The supposed explanations of fractions fail to derive the rules of fractions from well stated premises. Students are led to believe that somehow the rules of fractions or their very definition comes from the purported explanations. However, they don’t.
As students struggle to go from the supposed premises to the rules of fractions they fail. So they decide they are not good at fractions.
It never occurs to students that the math ed establishment is pushing a false pedagogy on them that in fact represents itself as doing more than it does. The students accept the authority of the schools and textbooks that the supposed explanations of fractions should lead to the rules for fractions that are actually taught and tested.
Since the rules that are taught and tested don’t follow from the supposed explanations, the student has to conclude, they don’t get math. So they mentally drop out of math. This happens when fractions are introduced.
If students were told that fractions were an invention that can be applied but not derived then they would not feel that they were not getting it. Pizza is an application of fractions not the source of fraction rules.
Any application of fractions to geometry is a model that consists of the following parts at a minimum.

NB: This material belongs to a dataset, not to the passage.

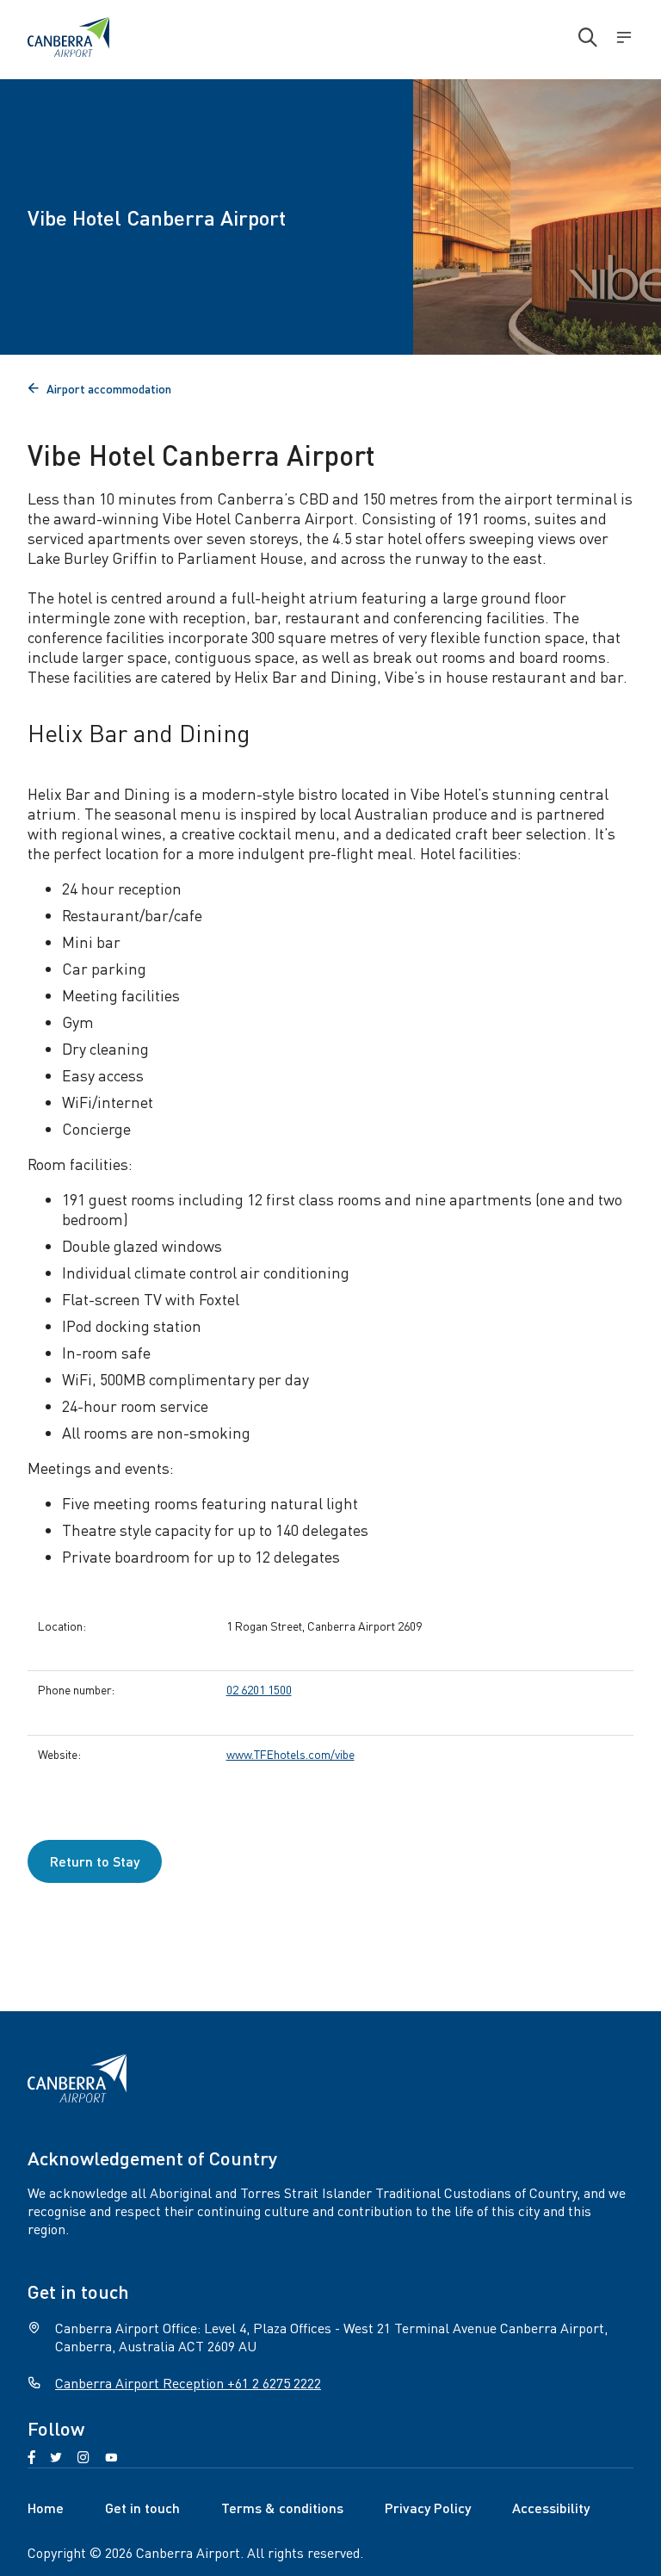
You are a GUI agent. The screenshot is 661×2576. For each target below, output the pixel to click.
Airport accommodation (99, 388)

- The geometric figure is considered to be made of points.
- These points are modeled using fractions, i.e. we have a rational point set.
- The rules of fractions already exist.
- We define the geometric figure as a type of set of rational numbers on a line or pairs of rational numbers in the plane.
- We then use the rules of fractions to work out the rules of the geometric object modeled as a set of fractions.
Students are instead taught the opposite. They are told the geometric figure exists and has properties already. They are told these then imply the rules for fractions. However, this is false and so the student is confused. They are in fact blocked. So they either memorize the rules or drop out.